- [INFORMATION SHOWN]
#####
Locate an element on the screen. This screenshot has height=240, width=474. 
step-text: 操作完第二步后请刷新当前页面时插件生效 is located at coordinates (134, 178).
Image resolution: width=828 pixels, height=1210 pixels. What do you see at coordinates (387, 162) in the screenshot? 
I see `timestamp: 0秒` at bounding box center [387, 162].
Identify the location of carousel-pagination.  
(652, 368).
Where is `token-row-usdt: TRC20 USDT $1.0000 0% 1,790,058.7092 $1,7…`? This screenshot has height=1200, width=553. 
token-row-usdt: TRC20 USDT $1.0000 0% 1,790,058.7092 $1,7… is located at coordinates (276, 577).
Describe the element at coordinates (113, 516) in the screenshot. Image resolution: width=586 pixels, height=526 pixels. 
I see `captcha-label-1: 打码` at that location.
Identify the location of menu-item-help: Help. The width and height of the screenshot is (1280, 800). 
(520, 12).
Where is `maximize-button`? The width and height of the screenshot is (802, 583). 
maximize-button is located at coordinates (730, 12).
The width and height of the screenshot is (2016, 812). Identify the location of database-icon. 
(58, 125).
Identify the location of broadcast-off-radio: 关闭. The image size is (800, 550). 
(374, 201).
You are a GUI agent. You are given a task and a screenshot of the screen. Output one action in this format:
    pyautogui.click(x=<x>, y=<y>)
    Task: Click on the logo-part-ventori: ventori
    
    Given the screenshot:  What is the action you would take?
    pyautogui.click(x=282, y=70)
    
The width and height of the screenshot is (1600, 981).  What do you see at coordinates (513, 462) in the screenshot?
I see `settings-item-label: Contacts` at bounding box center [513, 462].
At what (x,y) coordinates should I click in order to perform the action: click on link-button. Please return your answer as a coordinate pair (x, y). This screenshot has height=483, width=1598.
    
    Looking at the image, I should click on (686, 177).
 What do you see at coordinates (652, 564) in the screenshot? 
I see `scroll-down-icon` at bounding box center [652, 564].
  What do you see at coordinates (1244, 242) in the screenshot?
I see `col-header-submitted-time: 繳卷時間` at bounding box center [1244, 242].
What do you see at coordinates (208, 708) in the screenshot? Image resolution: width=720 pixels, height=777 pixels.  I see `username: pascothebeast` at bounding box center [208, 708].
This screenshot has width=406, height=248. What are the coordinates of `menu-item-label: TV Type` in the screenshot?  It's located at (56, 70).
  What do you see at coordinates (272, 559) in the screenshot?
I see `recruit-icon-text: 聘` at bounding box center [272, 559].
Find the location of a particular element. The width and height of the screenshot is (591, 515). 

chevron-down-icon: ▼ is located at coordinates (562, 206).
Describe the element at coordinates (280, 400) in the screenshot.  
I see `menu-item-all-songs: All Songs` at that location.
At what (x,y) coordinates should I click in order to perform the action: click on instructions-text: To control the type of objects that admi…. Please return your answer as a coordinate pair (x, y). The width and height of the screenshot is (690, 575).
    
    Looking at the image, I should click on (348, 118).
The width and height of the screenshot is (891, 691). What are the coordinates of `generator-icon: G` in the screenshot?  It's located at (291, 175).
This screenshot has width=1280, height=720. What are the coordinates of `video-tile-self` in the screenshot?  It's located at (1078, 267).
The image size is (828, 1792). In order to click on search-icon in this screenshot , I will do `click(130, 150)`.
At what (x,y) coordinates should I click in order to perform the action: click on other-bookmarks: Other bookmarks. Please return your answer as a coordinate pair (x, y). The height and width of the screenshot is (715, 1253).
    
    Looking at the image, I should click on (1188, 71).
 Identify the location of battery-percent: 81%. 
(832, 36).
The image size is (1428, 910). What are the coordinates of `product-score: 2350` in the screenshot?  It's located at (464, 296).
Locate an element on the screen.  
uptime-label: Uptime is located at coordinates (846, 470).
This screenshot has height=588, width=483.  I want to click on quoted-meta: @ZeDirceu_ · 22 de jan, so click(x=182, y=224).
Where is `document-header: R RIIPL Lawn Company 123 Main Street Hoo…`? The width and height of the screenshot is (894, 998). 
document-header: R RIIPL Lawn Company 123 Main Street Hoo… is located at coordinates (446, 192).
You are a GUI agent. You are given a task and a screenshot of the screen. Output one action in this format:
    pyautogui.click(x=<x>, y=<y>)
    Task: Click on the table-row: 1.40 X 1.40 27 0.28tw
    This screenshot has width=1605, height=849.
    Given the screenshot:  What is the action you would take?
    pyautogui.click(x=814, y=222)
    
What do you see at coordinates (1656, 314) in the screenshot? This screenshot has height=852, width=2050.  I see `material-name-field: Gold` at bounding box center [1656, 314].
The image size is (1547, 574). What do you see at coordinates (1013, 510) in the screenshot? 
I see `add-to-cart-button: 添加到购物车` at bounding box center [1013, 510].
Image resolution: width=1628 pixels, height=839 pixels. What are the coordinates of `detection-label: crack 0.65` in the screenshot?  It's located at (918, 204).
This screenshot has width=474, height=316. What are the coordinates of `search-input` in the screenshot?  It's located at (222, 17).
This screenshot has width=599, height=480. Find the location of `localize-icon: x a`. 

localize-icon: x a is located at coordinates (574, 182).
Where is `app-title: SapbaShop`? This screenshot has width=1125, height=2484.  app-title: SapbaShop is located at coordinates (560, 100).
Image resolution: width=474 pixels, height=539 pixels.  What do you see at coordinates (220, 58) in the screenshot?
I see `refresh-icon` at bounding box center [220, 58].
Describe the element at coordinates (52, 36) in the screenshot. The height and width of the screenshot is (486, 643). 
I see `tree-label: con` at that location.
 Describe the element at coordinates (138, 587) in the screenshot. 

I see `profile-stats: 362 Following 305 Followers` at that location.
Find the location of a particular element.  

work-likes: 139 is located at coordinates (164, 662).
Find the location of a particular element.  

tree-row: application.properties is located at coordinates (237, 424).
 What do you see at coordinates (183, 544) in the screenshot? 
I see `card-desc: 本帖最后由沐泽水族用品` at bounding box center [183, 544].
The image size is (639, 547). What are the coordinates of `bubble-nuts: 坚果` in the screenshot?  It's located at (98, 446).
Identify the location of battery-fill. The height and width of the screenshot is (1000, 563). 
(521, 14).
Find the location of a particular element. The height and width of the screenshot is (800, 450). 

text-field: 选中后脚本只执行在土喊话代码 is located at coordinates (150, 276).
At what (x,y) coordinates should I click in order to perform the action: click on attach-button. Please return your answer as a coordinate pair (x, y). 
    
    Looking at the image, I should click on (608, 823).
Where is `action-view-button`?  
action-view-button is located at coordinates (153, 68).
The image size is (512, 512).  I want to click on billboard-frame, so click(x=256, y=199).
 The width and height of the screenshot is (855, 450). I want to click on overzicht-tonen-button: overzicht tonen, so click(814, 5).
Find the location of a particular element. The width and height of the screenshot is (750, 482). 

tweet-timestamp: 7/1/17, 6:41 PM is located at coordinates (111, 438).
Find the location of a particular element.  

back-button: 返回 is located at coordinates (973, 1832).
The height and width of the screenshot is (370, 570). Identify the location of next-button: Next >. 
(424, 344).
#####
- [PROBLEM DETAILS] Format every line of the listing above as a JSON list of strings, one string per line, leaving out blank lines.

- [WRITTEN SOLUTION]
[
  "Locate an element on the screen. This screenshot has height=240, width=474. ",
  "step-text: 操作完第二步后请刷新当前页面时插件生效 is located at coordinates (134, 178).",
  "Image resolution: width=828 pixels, height=1210 pixels. What do you see at coordinates (387, 162) in the screenshot? ",
  "I see `timestamp: 0秒` at bounding box center [387, 162].",
  "Identify the location of carousel-pagination.  ",
  "(652, 368).",
  "Where is `token-row-usdt: TRC20 USDT $1.0000 0% 1,790,058.7092 $1,7…`? This screenshot has height=1200, width=553. ",
  "token-row-usdt: TRC20 USDT $1.0000 0% 1,790,058.7092 $1,7… is located at coordinates (276, 577).",
  "Describe the element at coordinates (113, 516) in the screenshot. Image resolution: width=586 pixels, height=526 pixels. ",
  "I see `captcha-label-1: 打码` at that location.",
  "Identify the location of menu-item-help: Help. The width and height of the screenshot is (1280, 800). ",
  "(520, 12).",
  "Where is `maximize-button`? The width and height of the screenshot is (802, 583). ",
  "maximize-button is located at coordinates (730, 12).",
  "The width and height of the screenshot is (2016, 812). Identify the location of database-icon. ",
  "(58, 125).",
  "Identify the location of broadcast-off-radio: 关闭. The image size is (800, 550). ",
  "(374, 201).",
  "You are a GUI agent. You are given a task and a screenshot of the screen. Output one action in this format:",
  "    pyautogui.click(x=<x>, y=<y>)",
  "    Task: Click on the logo-part-ventori: ventori",
  "    Given the screenshot:  What is the action you would take?",
  "    pyautogui.click(x=282, y=70)",
  "The width and height of the screenshot is (1600, 981).  What do you see at coordinates (513, 462) in the screenshot?",
  "I see `settings-item-label: Contacts` at bounding box center [513, 462].",
  "At what (x,y) coordinates should I click in order to perform the action: click on link-button. Please return your answer as a coordinate pair (x, y). This screenshot has height=483, width=1598.",
  "    Looking at the image, I should click on (686, 177).",
  " What do you see at coordinates (652, 564) in the screenshot? ",
  "I see `scroll-down-icon` at bounding box center [652, 564].",
  "  What do you see at coordinates (1244, 242) in the screenshot?",
  "I see `col-header-submitted-time: 繳卷時間` at bounding box center [1244, 242].",
  "What do you see at coordinates (208, 708) in the screenshot? Image resolution: width=720 pixels, height=777 pixels.  I see `username: pascothebeast` at bounding box center [208, 708].",
  "This screenshot has width=406, height=248. What are the coordinates of `menu-item-label: TV Type` in the screenshot?  It's located at (56, 70).",
  "  What do you see at coordinates (272, 559) in the screenshot?",
  "I see `recruit-icon-text: 聘` at bounding box center [272, 559].",
  "Find the location of a particular element. The width and height of the screenshot is (591, 515). ",
  "chevron-down-icon: ▼ is located at coordinates (562, 206).",
  "Describe the element at coordinates (280, 400) in the screenshot.  ",
  "I see `menu-item-all-songs: All Songs` at that location.",
  "At what (x,y) coordinates should I click in order to perform the action: click on instructions-text: To control the type of objects that admi…. Please return your answer as a coordinate pair (x, y). The width and height of the screenshot is (690, 575).",
  "    Looking at the image, I should click on (348, 118).",
  "The width and height of the screenshot is (891, 691). What are the coordinates of `generator-icon: G` in the screenshot?  It's located at (291, 175).",
  "This screenshot has width=1280, height=720. What are the coordinates of `video-tile-self` in the screenshot?  It's located at (1078, 267).",
  "The image size is (828, 1792). In order to click on search-icon in this screenshot , I will do `click(130, 150)`.",
  "At what (x,y) coordinates should I click in order to perform the action: click on other-bookmarks: Other bookmarks. Please return your answer as a coordinate pair (x, y). The height and width of the screenshot is (715, 1253).",
  "    Looking at the image, I should click on (1188, 71).",
  " Identify the location of battery-percent: 81%. ",
  "(832, 36).",
  "The image size is (1428, 910). What are the coordinates of `product-score: 2350` in the screenshot?  It's located at (464, 296).",
  "Locate an element on the screen.  ",
  "uptime-label: Uptime is located at coordinates (846, 470).",
  "This screenshot has height=588, width=483.  I want to click on quoted-meta: @ZeDirceu_ · 22 de jan, so click(x=182, y=224).",
  "Where is `document-header: R RIIPL Lawn Company 123 Main Street Hoo…`? The width and height of the screenshot is (894, 998). ",
  "document-header: R RIIPL Lawn Company 123 Main Street Hoo… is located at coordinates (446, 192).",
  "You are a GUI agent. You are given a task and a screenshot of the screen. Output one action in this format:",
  "    pyautogui.click(x=<x>, y=<y>)",
  "    Task: Click on the table-row: 1.40 X 1.40 27 0.28tw",
  "    This screenshot has width=1605, height=849.",
  "    Given the screenshot:  What is the action you would take?",
  "    pyautogui.click(x=814, y=222)",
  "What do you see at coordinates (1656, 314) in the screenshot? This screenshot has height=852, width=2050.  I see `material-name-field: Gold` at bounding box center [1656, 314].",
  "The image size is (1547, 574). What do you see at coordinates (1013, 510) in the screenshot? ",
  "I see `add-to-cart-button: 添加到购物车` at bounding box center [1013, 510].",
  "Image resolution: width=1628 pixels, height=839 pixels. What are the coordinates of `detection-label: crack 0.65` in the screenshot?  It's located at (918, 204).",
  "This screenshot has width=474, height=316. What are the coordinates of `search-input` in the screenshot?  It's located at (222, 17).",
  "This screenshot has width=599, height=480. Find the location of `localize-icon: x a`. ",
  "localize-icon: x a is located at coordinates (574, 182).",
  "Where is `app-title: SapbaShop`? This screenshot has width=1125, height=2484.  app-title: SapbaShop is located at coordinates (560, 100).",
  "Image resolution: width=474 pixels, height=539 pixels.  What do you see at coordinates (220, 58) in the screenshot?",
  "I see `refresh-icon` at bounding box center [220, 58].",
  "Describe the element at coordinates (52, 36) in the screenshot. The height and width of the screenshot is (486, 643). ",
  "I see `tree-label: con` at that location.",
  " Describe the element at coordinates (138, 587) in the screenshot. ",
  "I see `profile-stats: 362 Following 305 Followers` at that location.",
  "Find the location of a particular element.  ",
  "work-likes: 139 is located at coordinates (164, 662).",
  "Find the location of a particular element.  ",
  "tree-row: application.properties is located at coordinates (237, 424).",
  " What do you see at coordinates (183, 544) in the screenshot? ",
  "I see `card-desc: 本帖最后由沐泽水族用品` at bounding box center [183, 544].",
  "The image size is (639, 547). What are the coordinates of `bubble-nuts: 坚果` in the screenshot?  It's located at (98, 446).",
  "Identify the location of battery-fill. The height and width of the screenshot is (1000, 563). ",
  "(521, 14).",
  "Find the location of a particular element. The height and width of the screenshot is (800, 450). ",
  "text-field: 选中后脚本只执行在土喊话代码 is located at coordinates (150, 276).",
  "At what (x,y) coordinates should I click in order to perform the action: click on attach-button. Please return your answer as a coordinate pair (x, y). ",
  "    Looking at the image, I should click on (608, 823).",
  "Where is `action-view-button`?  ",
  "action-view-button is located at coordinates (153, 68).",
  "The image size is (512, 512).  I want to click on billboard-frame, so click(x=256, y=199).",
  " The width and height of the screenshot is (855, 450). I want to click on overzicht-tonen-button: overzicht tonen, so click(814, 5).",
  "Find the location of a particular element. The width and height of the screenshot is (750, 482). ",
  "tweet-timestamp: 7/1/17, 6:41 PM is located at coordinates (111, 438).",
  "Find the location of a particular element.  ",
  "back-button: 返回 is located at coordinates (973, 1832).",
  "The height and width of the screenshot is (370, 570). Identify the location of next-button: Next >. ",
  "(424, 344)."
]